Blu-ray: The State of Play – May 2013
Welcome to another edition of our annual Blu-ray sales analysis, even if this one is slightly late. It’s been more of the same for Blu-ray since the last issue in this series here, and with increasing competition from streaming, and potential future competition from 4K, it’s worth having a look at where Blu-ray is.
The data used in this analysis derives from our weekly updates, based on figures released by Home Media Magazine. Some of the historical figures you’ll see have also been adjusted, due to slight tweaking of the metrics used by HMM to create these sets of data, although the changes have been very subtle and does not change the bigger picture in any way.
The first set of graphs show Blu-ray market share (Blu-ray and combo market share as a percentage of all disc sales) through the five year period that I have tracked them, with the release milestones pointed out.
As the graph is getting perhaps a bit too wide, here’s a condensed version that allows you to see Blu-ray’s market share rise more clearly.
We’ve had our fair share of milestone releases in the 52 week period since the last “State of Play” feature. While there’s no Star Wars this time around, we do have The Avengers and The Hobbit, the former responsible for the peak in the graphs above. The new market share record is now 44.23%, beating the 40.22% set by the release of The Lion King back in 2012. The up and down nature of the weekly results show that market share, like revenue, is very much release dependent. A good “A-lister” this week or a Blu-ray exclusive can get market share and revenue rising fast, but a slow week, and it goes down again. But the rising trend is clear, especially in the second graph above. The trendline just breaks above the 30% mark at the end of April 2013, and that’s probably a fair reflection of where Blu-ray market share is, or will be soon enough.
For this latest 52 week period ending 20th April 2013, the average weekly Blu-ray market share figure was 27.57%. This compares to 23.67% from the previous 52 week period. This is in-line with the 4-6% annual increase in market share that Blu-ray has experienced since inception.

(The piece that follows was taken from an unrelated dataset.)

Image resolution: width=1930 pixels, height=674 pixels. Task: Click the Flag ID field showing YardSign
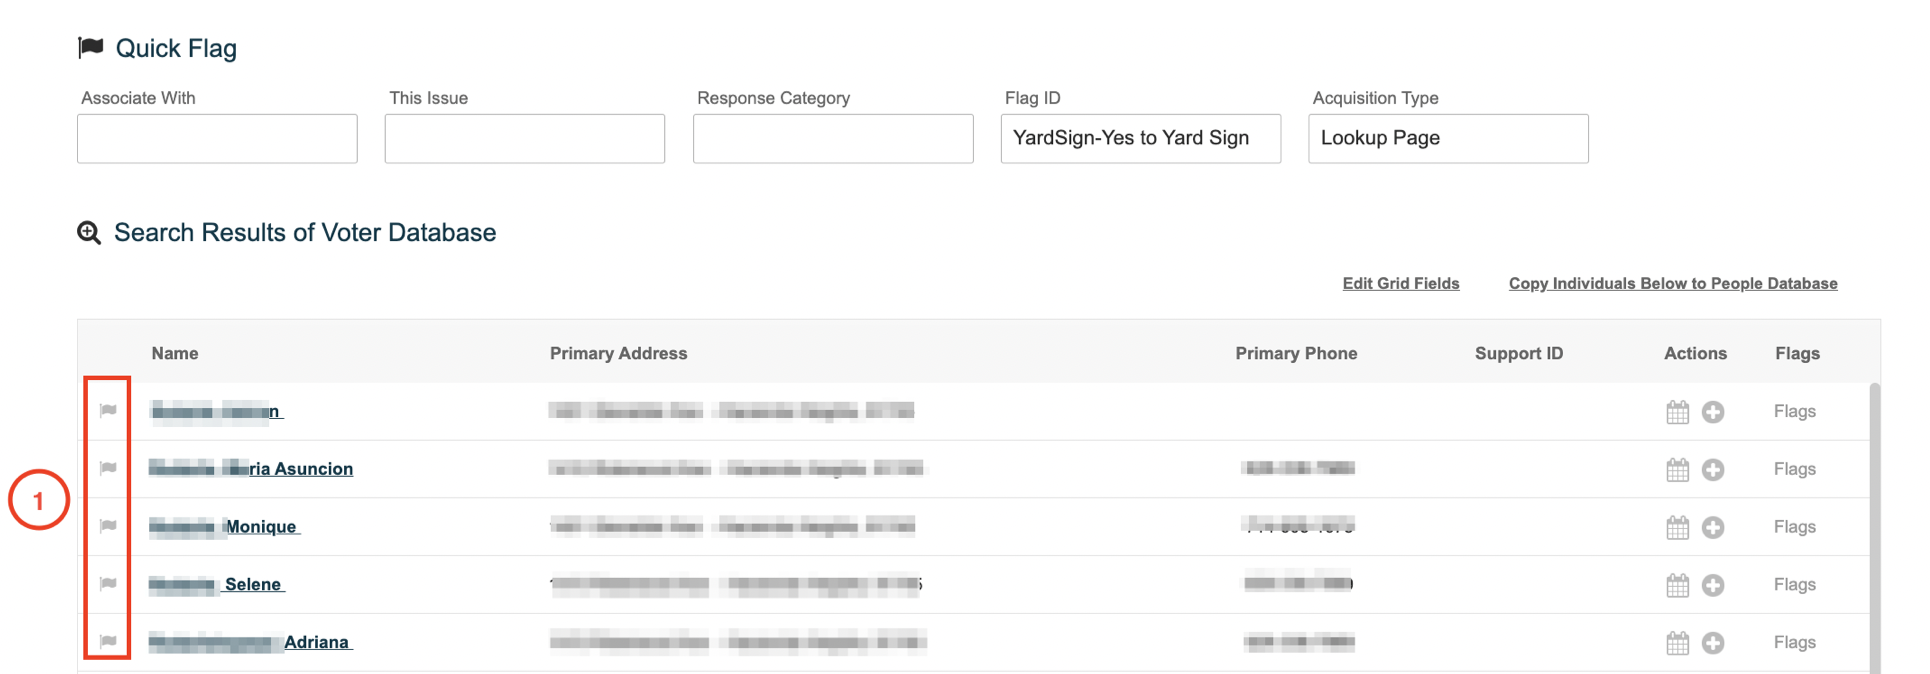tap(1141, 138)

It’s worth noting that Blu-ray’s rising market share has as much to do with DVD’s decline as it has to do with actual rise in Blu-ray sales, probably more so. The rise in spending in digital streaming and downloading is one of the major factors in the decline of DVD sales, in addition to the rising popularity of Blu-ray.
For Blu-ray revenue, the trend is less clear, although I have less data in this regard compared to market share (just under three and a half year’s worth), other than that there is definitely a seasonal trend within the overall trend, peaking unsurprisingly during the holidays sales period.

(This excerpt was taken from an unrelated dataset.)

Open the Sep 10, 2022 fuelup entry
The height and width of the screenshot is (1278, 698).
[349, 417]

Analyzing the peaks, we’re seeing a gradual rise from year to year, and the trendline reflects this as well. Again, you can see that revenue is both release dependent (when the revenue peaks line up with the market share peaks) and seasonal dependent (when revenue peaks does not line up with market share peaks). Taking averages of these weekly results, this latest 52 week period yielded an average weekly revenue figure of $44.84 million. This compares with $39.44m and $34.05m from the last two 52 week periods, producing a trend that seems to indicate a $5 million rise in average weekly revenue every year.
The last two set of graphs shows a comparison of weekly market share figures with the same figure from a year ago, and the same comparison but with revenue figures.
These two graphs are less indicative than the other graphs, but they’re interesting in that they show the seasonal effect in full force – note that the peaks and troughs occur roughly at the same time every year, for both market share and revenue. The more noticeable gap between the year-on-year market share comparison, and the less noticeable gap between the revenue version of the same comparison, again highlights that other factors exists (ie. decline of DVD sales) when taking into account market share.
In conclusion, it’s been another steady year of growth for Blu-ray. It looks as if it will take a while for Blu-ray to become the dominant disc format (dominant as in more than 50% market share on average), but on the whole, the format looks in healthy growth.